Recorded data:
-- -- --
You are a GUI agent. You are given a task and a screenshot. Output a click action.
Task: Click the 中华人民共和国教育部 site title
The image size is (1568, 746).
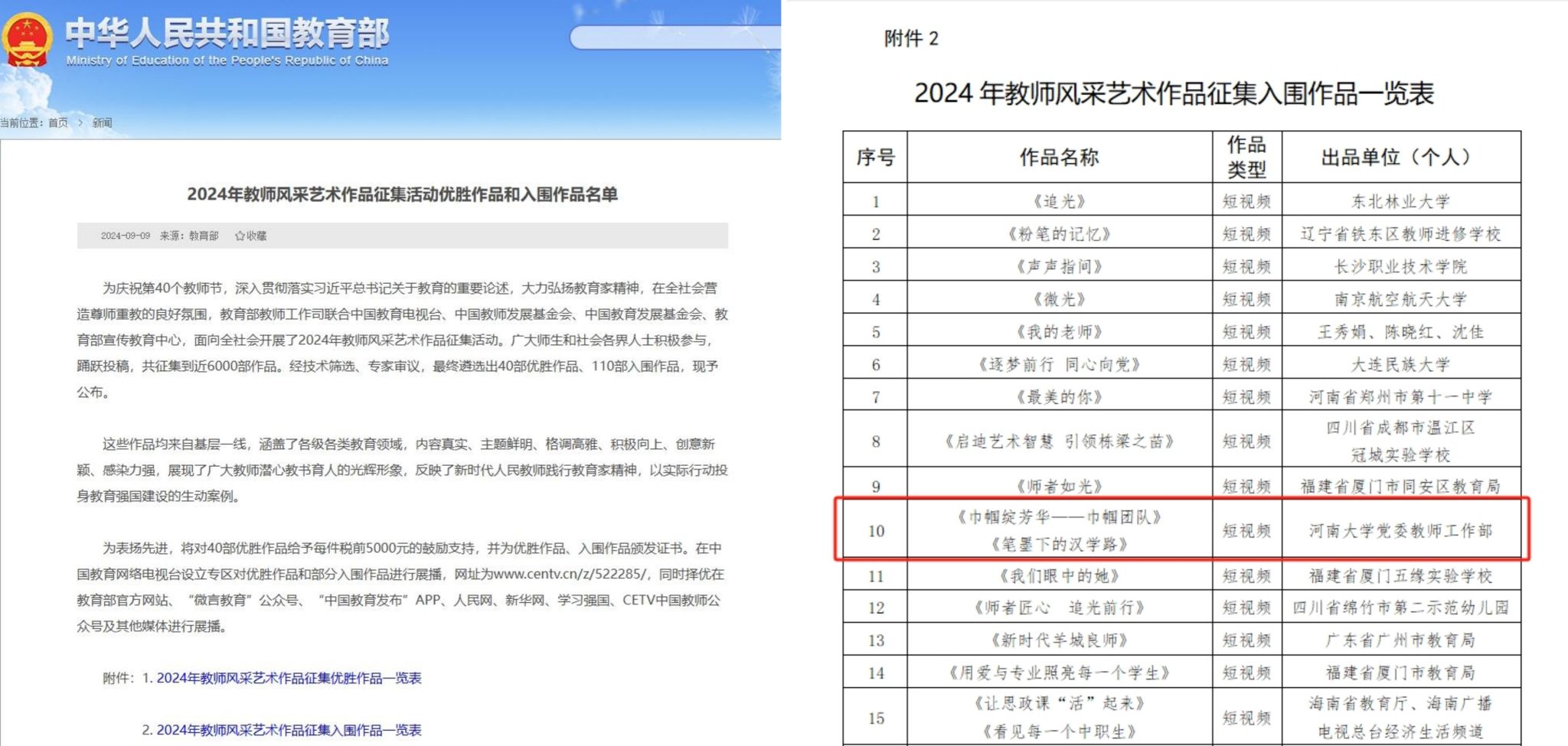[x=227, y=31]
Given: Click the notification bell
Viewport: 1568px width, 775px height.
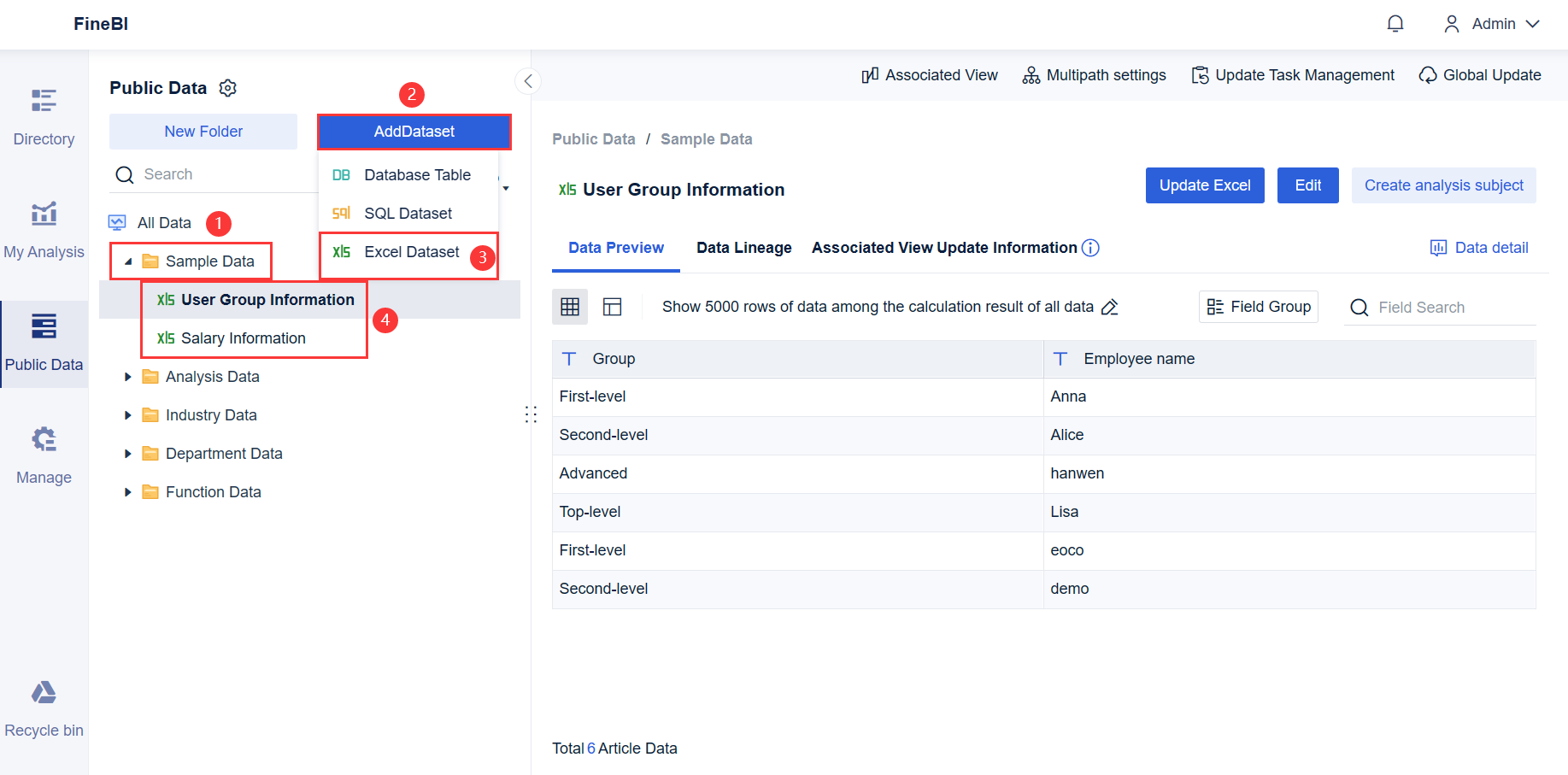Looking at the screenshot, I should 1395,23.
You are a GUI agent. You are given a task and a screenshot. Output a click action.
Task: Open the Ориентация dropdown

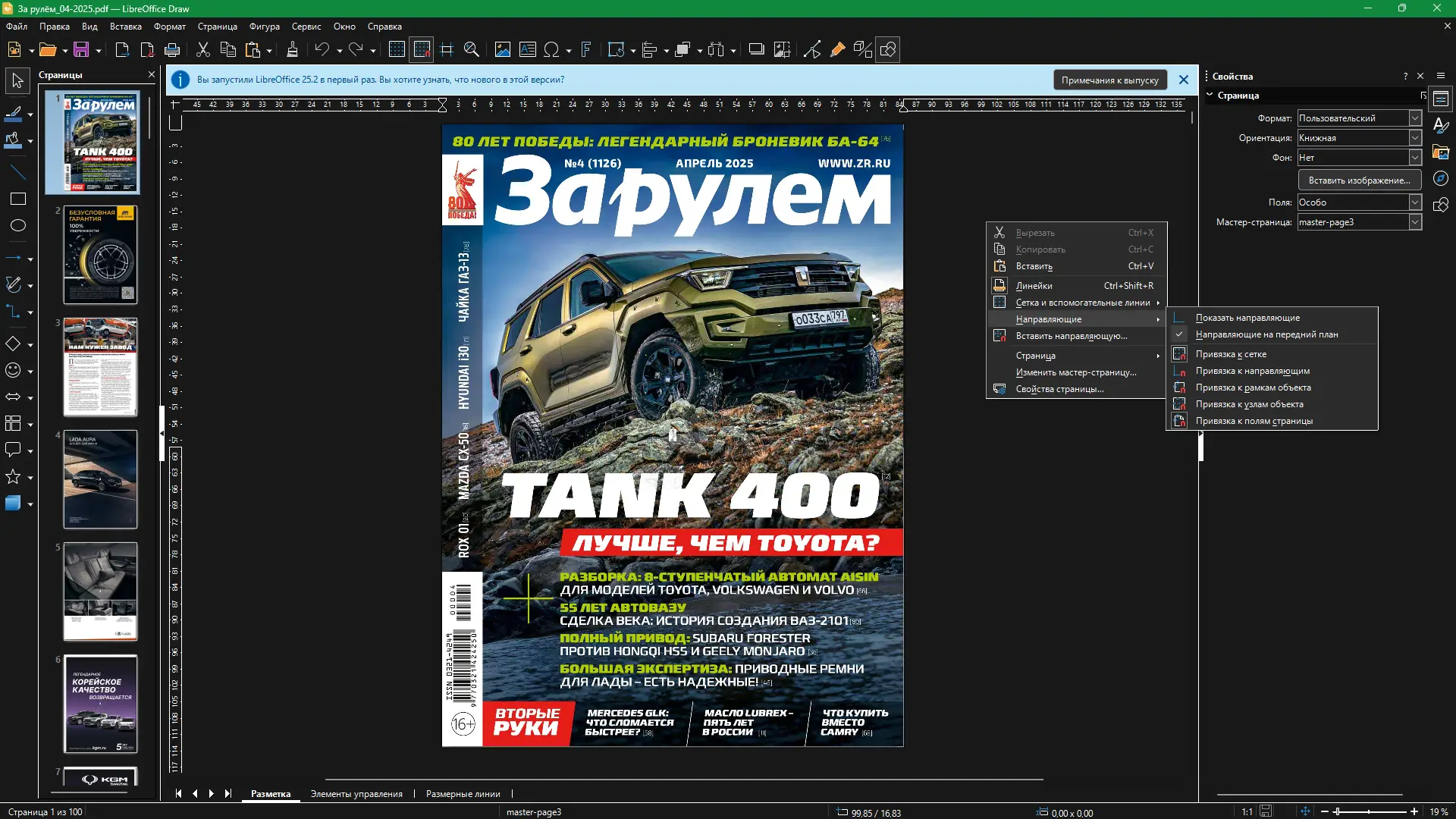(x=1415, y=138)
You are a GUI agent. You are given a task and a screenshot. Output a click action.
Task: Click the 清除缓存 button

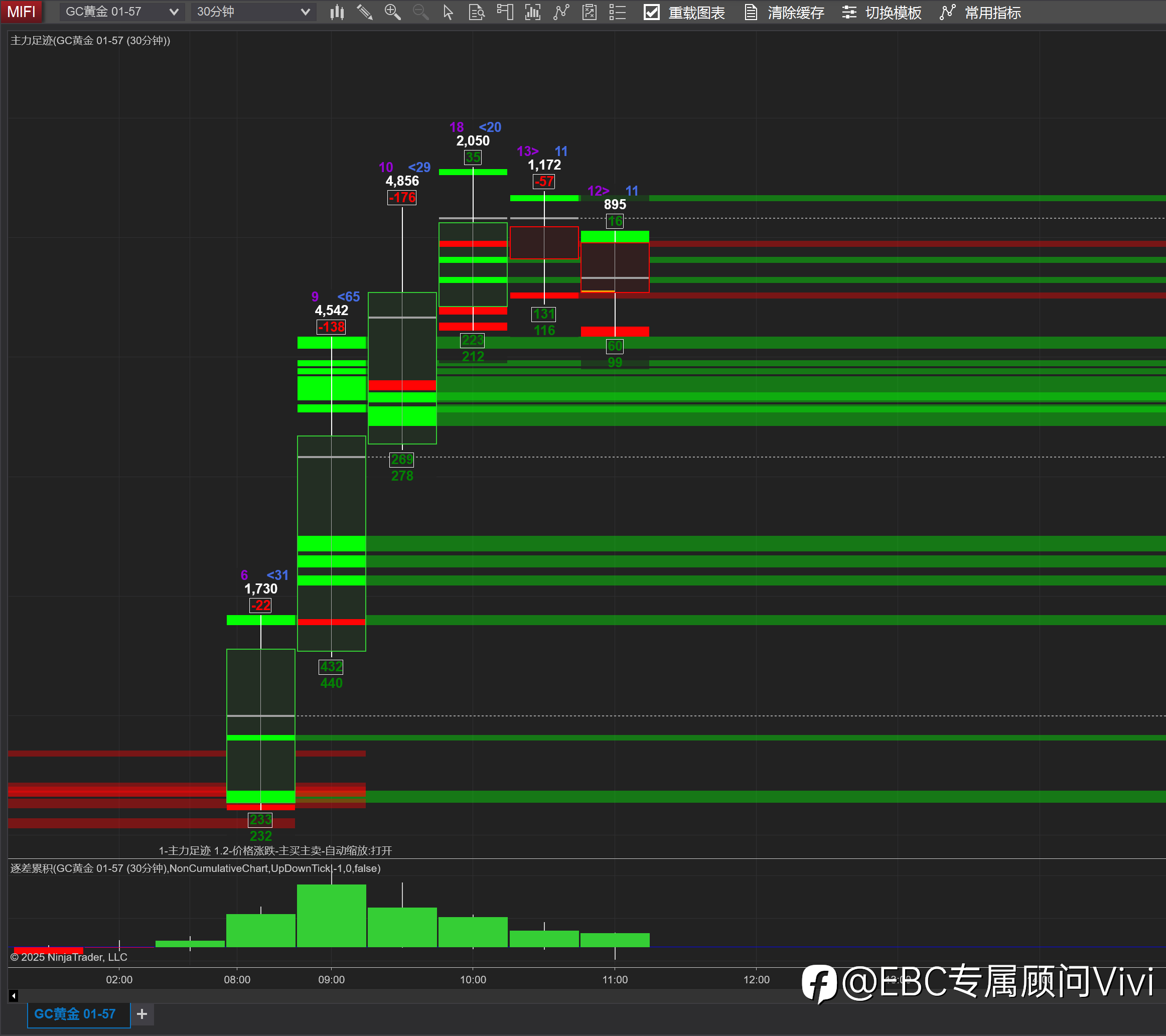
-- -- --
● **EXERCISE DETAILS**
Please give the data again in full, exactly as written, but without any images.

● **SOLUTION TO THE PROBLEM**
You are a GUI agent. You are given a task and a screenshot. Output a click action.
Task: Click the 中华人民共和国教育部 site title
The image size is (1568, 746).
[x=227, y=31]
Given: Click the notification bell
Viewport: 1568px width, 775px height.
Looking at the screenshot, I should 1395,23.
You are a GUI agent. You are given a task and a screenshot. Output a click action.
Task: Open the Ориентация dropdown

(x=1415, y=138)
You are a GUI agent. You are given a task and a screenshot. Output a click action.
Task: Click the 清除缓存 button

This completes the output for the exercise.